Extracted data entries:
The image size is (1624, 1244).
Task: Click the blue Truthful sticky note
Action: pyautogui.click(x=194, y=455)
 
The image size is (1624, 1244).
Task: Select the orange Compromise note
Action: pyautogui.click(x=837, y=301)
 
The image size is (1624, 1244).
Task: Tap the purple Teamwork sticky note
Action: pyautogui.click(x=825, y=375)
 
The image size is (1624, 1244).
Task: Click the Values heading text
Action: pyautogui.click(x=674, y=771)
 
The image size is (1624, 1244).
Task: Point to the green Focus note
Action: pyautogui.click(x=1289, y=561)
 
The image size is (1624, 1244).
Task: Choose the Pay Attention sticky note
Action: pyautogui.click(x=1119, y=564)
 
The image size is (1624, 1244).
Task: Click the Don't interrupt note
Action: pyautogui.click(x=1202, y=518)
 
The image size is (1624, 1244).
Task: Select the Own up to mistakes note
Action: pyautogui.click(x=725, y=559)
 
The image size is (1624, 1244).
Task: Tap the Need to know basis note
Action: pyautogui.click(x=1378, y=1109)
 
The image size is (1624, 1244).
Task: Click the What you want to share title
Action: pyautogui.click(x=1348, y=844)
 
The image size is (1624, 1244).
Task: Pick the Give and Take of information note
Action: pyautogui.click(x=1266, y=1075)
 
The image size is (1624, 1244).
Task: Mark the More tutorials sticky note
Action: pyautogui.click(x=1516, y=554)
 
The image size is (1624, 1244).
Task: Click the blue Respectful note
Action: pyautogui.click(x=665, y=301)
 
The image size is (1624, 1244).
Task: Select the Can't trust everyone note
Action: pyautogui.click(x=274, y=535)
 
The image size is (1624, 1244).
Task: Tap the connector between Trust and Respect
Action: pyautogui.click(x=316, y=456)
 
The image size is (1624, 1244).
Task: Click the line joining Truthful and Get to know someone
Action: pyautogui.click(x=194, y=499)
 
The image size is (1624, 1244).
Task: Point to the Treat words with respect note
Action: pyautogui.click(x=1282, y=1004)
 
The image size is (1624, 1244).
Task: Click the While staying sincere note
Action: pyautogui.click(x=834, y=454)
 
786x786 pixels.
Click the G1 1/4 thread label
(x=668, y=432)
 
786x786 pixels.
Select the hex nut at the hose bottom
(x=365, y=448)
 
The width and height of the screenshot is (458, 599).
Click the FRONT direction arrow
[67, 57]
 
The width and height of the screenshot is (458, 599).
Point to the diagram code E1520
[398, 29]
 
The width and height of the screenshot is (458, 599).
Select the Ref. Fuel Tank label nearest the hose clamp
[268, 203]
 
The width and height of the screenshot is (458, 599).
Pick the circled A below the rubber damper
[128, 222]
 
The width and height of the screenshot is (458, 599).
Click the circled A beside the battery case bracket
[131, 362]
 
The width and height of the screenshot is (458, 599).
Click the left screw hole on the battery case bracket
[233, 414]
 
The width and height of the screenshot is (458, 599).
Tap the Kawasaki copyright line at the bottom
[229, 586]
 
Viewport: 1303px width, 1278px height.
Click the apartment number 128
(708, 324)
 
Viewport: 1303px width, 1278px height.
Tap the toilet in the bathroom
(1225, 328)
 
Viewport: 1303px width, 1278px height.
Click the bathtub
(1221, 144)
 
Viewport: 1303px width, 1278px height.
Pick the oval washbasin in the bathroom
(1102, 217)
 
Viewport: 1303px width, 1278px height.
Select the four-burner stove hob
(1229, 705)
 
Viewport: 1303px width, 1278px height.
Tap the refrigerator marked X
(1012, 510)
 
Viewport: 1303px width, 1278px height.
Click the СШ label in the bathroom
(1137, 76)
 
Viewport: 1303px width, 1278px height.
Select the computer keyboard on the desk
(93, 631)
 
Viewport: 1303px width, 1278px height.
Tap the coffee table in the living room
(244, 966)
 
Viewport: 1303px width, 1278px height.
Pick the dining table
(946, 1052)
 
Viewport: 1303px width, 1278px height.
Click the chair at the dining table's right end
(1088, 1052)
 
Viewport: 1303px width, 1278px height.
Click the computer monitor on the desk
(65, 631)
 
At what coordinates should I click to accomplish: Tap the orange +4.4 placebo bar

▸ TASK DIRECTIONS
Convert every line of the records above into a JSON list of strings, one string per line, leaving out blank lines.

▸ TASK ANSWER
[
  "The image size is (1624, 1244).",
  "Task: Click the blue Truthful sticky note",
  "Action: pyautogui.click(x=194, y=455)",
  "The image size is (1624, 1244).",
  "Task: Select the orange Compromise note",
  "Action: pyautogui.click(x=837, y=301)",
  "The image size is (1624, 1244).",
  "Task: Tap the purple Teamwork sticky note",
  "Action: pyautogui.click(x=825, y=375)",
  "The image size is (1624, 1244).",
  "Task: Click the Values heading text",
  "Action: pyautogui.click(x=674, y=771)",
  "The image size is (1624, 1244).",
  "Task: Point to the green Focus note",
  "Action: pyautogui.click(x=1289, y=561)",
  "The image size is (1624, 1244).",
  "Task: Choose the Pay Attention sticky note",
  "Action: pyautogui.click(x=1119, y=564)",
  "The image size is (1624, 1244).",
  "Task: Click the Don't interrupt note",
  "Action: pyautogui.click(x=1202, y=518)",
  "The image size is (1624, 1244).",
  "Task: Select the Own up to mistakes note",
  "Action: pyautogui.click(x=725, y=559)",
  "The image size is (1624, 1244).",
  "Task: Tap the Need to know basis note",
  "Action: pyautogui.click(x=1378, y=1109)",
  "The image size is (1624, 1244).",
  "Task: Click the What you want to share title",
  "Action: pyautogui.click(x=1348, y=844)",
  "The image size is (1624, 1244).",
  "Task: Pick the Give and Take of information note",
  "Action: pyautogui.click(x=1266, y=1075)",
  "The image size is (1624, 1244).",
  "Task: Mark the More tutorials sticky note",
  "Action: pyautogui.click(x=1516, y=554)",
  "The image size is (1624, 1244).",
  "Task: Click the blue Respectful note",
  "Action: pyautogui.click(x=665, y=301)",
  "The image size is (1624, 1244).",
  "Task: Select the Can't trust everyone note",
  "Action: pyautogui.click(x=274, y=535)",
  "The image size is (1624, 1244).",
  "Task: Tap the connector between Trust and Respect",
  "Action: pyautogui.click(x=316, y=456)",
  "The image size is (1624, 1244).",
  "Task: Click the line joining Truthful and Get to know someone",
  "Action: pyautogui.click(x=194, y=499)",
  "The image size is (1624, 1244).",
  "Task: Point to the Treat words with respect note",
  "Action: pyautogui.click(x=1282, y=1004)",
  "The image size is (1624, 1244).",
  "Task: Click the While staying sincere note",
  "Action: pyautogui.click(x=834, y=454)",
  "786x786 pixels.",
  "Click the G1 1/4 thread label",
  "(x=668, y=432)",
  "786x786 pixels.",
  "Select the hex nut at the hose bottom",
  "(x=365, y=448)",
  "The width and height of the screenshot is (458, 599).",
  "Click the FRONT direction arrow",
  "[67, 57]",
  "The width and height of the screenshot is (458, 599).",
  "Point to the diagram code E1520",
  "[398, 29]",
  "The width and height of the screenshot is (458, 599).",
  "Select the Ref. Fuel Tank label nearest the hose clamp",
  "[268, 203]",
  "The width and height of the screenshot is (458, 599).",
  "Pick the circled A below the rubber damper",
  "[128, 222]",
  "The width and height of the screenshot is (458, 599).",
  "Click the circled A beside the battery case bracket",
  "[131, 362]",
  "The width and height of the screenshot is (458, 599).",
  "Click the left screw hole on the battery case bracket",
  "[233, 414]",
  "The width and height of the screenshot is (458, 599).",
  "Tap the Kawasaki copyright line at the bottom",
  "[229, 586]",
  "Viewport: 1303px width, 1278px height.",
  "Click the apartment number 128",
  "(708, 324)",
  "Viewport: 1303px width, 1278px height.",
  "Tap the toilet in the bathroom",
  "(1225, 328)",
  "Viewport: 1303px width, 1278px height.",
  "Click the bathtub",
  "(1221, 144)",
  "Viewport: 1303px width, 1278px height.",
  "Pick the oval washbasin in the bathroom",
  "(1102, 217)",
  "Viewport: 1303px width, 1278px height.",
  "Select the four-burner stove hob",
  "(1229, 705)",
  "Viewport: 1303px width, 1278px height.",
  "Tap the refrigerator marked X",
  "(1012, 510)",
  "Viewport: 1303px width, 1278px height.",
  "Click the СШ label in the bathroom",
  "(1137, 76)",
  "Viewport: 1303px width, 1278px height.",
  "Select the computer keyboard on the desk",
  "(93, 631)",
  "Viewport: 1303px width, 1278px height.",
  "Tap the coffee table in the living room",
  "(244, 966)",
  "Viewport: 1303px width, 1278px height.",
  "Pick the dining table",
  "(946, 1052)",
  "Viewport: 1303px width, 1278px height.",
  "Click the chair at the dining table's right end",
  "(1088, 1052)",
  "Viewport: 1303px width, 1278px height.",
  "Click the computer monitor on the desk",
  "(65, 631)",
  "At what coordinates should I click to accomplish: Tap the orange +4.4 placebo bar"
]